Dzień trzeci, w którym Gilbert snuje swój wspaniały plan

262 31 4
                                    

A/N: Prompt: genderbend / crossdressing albo XIX wiek. Lecimy z pierwszym... :)


Gilbert miał plan.

Plan, rzecz jasna, był idealny, bo tylko takie plany Prusy wymyślał. Głęboko z siebie zadowolony, Gilbert spojrzał na wyciągniętego na sofie Feliksa, czytającego z wypiekami na twarzy jakąś powieść young adult, i pokiwał do siebie głową.

Punkt pierwszy, wywabić Polskę z mieszkania.

Prusy zapauzował grę, wstał od biurka i niby przypadkiem podszedł do aneksu kuchennego. Przystając obok zlewu, powąchał powietrze i skrzywił się teatralnie.

– Śmieci wynieś, śmierdzą.

– Ty wynieś, mi się nie chce – Polska nie uniósł oczu.

Ja wczoraj ściszałem telewizor.

Feliks westchnął, odłożył książkę na bok i uniósł się, by spojrzeć na Gilberta. Po ostatniej godzinie, podczas której Polska miotał się po kanapie, z podekscytowaniem czytając kolejne sceny i okazjonalnie komentując je na głos, jego włosy przypominały stos siana, a zielona spinka, która miała trzymać je w ryzach, teraz wisiała smętnie w okolicach lewego ucha.
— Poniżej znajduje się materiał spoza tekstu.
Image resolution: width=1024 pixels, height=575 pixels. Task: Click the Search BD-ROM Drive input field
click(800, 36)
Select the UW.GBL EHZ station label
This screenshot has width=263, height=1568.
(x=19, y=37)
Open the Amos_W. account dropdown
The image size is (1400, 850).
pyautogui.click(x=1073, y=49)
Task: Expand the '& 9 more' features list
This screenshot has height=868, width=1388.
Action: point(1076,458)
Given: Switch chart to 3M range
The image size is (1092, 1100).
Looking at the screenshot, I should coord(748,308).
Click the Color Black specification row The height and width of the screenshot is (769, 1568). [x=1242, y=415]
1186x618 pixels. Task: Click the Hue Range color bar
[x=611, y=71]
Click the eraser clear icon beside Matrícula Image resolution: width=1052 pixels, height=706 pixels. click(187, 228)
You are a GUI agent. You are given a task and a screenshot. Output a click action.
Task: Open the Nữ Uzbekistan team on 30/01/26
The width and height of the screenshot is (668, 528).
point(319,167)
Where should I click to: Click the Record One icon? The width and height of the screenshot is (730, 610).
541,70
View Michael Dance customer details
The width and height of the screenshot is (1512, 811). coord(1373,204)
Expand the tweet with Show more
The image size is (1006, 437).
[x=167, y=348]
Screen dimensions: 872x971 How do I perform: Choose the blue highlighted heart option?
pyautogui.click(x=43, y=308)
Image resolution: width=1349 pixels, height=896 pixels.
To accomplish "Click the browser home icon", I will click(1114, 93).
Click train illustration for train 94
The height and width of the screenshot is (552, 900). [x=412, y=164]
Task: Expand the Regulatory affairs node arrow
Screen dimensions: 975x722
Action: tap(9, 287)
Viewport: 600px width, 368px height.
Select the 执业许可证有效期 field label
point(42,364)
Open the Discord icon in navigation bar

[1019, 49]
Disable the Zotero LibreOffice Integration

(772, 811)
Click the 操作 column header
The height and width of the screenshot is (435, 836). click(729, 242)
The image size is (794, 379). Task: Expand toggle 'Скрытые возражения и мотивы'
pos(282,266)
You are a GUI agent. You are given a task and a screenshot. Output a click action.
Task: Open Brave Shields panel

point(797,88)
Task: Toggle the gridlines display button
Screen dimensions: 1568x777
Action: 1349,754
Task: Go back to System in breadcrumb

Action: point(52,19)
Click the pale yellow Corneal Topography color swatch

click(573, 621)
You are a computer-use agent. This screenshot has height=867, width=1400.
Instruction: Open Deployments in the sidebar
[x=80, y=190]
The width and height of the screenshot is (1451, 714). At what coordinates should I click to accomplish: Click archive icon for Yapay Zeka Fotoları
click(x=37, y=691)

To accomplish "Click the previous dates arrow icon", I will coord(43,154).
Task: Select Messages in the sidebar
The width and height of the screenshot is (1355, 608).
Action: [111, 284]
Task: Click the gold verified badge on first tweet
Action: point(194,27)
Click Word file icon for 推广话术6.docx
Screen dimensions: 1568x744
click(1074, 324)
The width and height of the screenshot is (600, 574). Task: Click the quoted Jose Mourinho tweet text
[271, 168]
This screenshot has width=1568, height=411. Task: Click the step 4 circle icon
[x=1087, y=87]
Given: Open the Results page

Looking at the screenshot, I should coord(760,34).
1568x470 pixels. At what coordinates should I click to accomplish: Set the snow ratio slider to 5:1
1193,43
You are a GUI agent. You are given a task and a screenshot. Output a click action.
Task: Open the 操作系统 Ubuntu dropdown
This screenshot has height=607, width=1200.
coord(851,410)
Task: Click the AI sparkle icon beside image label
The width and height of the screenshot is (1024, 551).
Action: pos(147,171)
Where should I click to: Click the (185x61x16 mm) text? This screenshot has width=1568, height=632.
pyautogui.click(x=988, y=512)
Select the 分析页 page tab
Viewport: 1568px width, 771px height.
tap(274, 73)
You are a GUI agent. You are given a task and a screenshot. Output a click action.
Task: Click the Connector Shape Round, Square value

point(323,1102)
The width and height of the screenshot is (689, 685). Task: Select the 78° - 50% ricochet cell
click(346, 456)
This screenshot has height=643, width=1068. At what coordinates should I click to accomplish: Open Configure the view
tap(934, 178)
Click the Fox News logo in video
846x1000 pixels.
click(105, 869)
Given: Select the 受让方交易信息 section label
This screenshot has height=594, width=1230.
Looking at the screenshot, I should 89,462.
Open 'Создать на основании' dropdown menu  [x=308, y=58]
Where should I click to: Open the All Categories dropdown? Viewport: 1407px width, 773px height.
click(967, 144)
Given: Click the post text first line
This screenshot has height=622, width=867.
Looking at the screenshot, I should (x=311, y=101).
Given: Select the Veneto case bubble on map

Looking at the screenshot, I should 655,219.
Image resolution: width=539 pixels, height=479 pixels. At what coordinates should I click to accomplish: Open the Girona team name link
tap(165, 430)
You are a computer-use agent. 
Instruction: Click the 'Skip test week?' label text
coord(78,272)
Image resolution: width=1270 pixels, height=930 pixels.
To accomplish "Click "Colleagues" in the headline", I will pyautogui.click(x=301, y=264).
– Wiedziałem, że puszczanie ci polskich filmów to był błąd, masz teraz cytat na każdą okazję – rzucił. – Jaki masz powód, żeby samemu ich nie wynieść, poza ściszaniem telewizora, którego nawet nie oglądamy?

– Zrobiłem zakupy stulecia na długi weekend i przyniosłem je wszystkie z samochodu – Prusy usiadł na blacie i znacząco wskazał na lodówkę. – Ty w tym czasie miziałeś psa sąsiadów. W ramach sprawiedliwości społecznej powinieneś wynieść śmieci.

– Nie ma czegoś takiego jak sprawiedliwość społeczna – mruknął Polska, ale podniósł się z wolna z kanapy. – Dobra, przesuń się, idę, bo potem nie będzie mi się już chciało...

Gilbert zachował kamienną twarz, chociaż w duchu wyszczerzył się zwycięsko. Feliks właśnie wpadł jak śliwka w kompot.

Nie będę miał więcej niż cztery minuty, obliczył Prusy w głowie, podczas gdy Feliks minął go, otworzył szafkę pod zlewem, przykucnął i wyciągnął stamtąd kosz na śmieci.

– Fuj, faktycznie... – jęknął Feliks, przyciskając nos do ramienia, gdy dotarł do niego odór resztek. Wczorajszy surowy kurczak dawał o sobie znać. – Widziałeś moje klucze?

Gilbert widział; spoczywały na dnie kosza na pranie, w tylnej kieszeni jasnych dżinsów, tych z naszywką kwiatka na kolanie, w których Felek chodził ostatnio często i namiętnie.

– Nie mam pojęcia, gdzie je posiałeś – sarknął i wskazał podbródkiem szafkę przy drzwiach. – Tam są moje, możesz pożyczyć.

– Dzięki, o łaskawco – Feliks skończył zawiązywać worek i wyprostował się.

Gilbert bez słowa sięgnął po czajnik. Nalewając do środka wody, ukradkiem obserwował, jak Feliks wsuwa bose stopy w klapki, zarzuca na ramiona kolorową, bawełnianą narzutkę, bo wczesnoczerwcowy był chłodny, a potem rozgląda się za kluczami.

– Ten od śmietnika jest osobno. Nie zamykaj, po co?

– Spoko – Feliks wrzucił do kieszeni odpowiedni klucz, zostawił resztę na szafce i nacisnął klamkę. – Zaraz wracam.

Drzwi zamknęły się za nim cicho; Gilbert nasłuchiwał dźwięków z korytarza, a gdy upewnił się, że winda pojechała w dół, jednym susem dopadł drzwi i przekręcił zamek.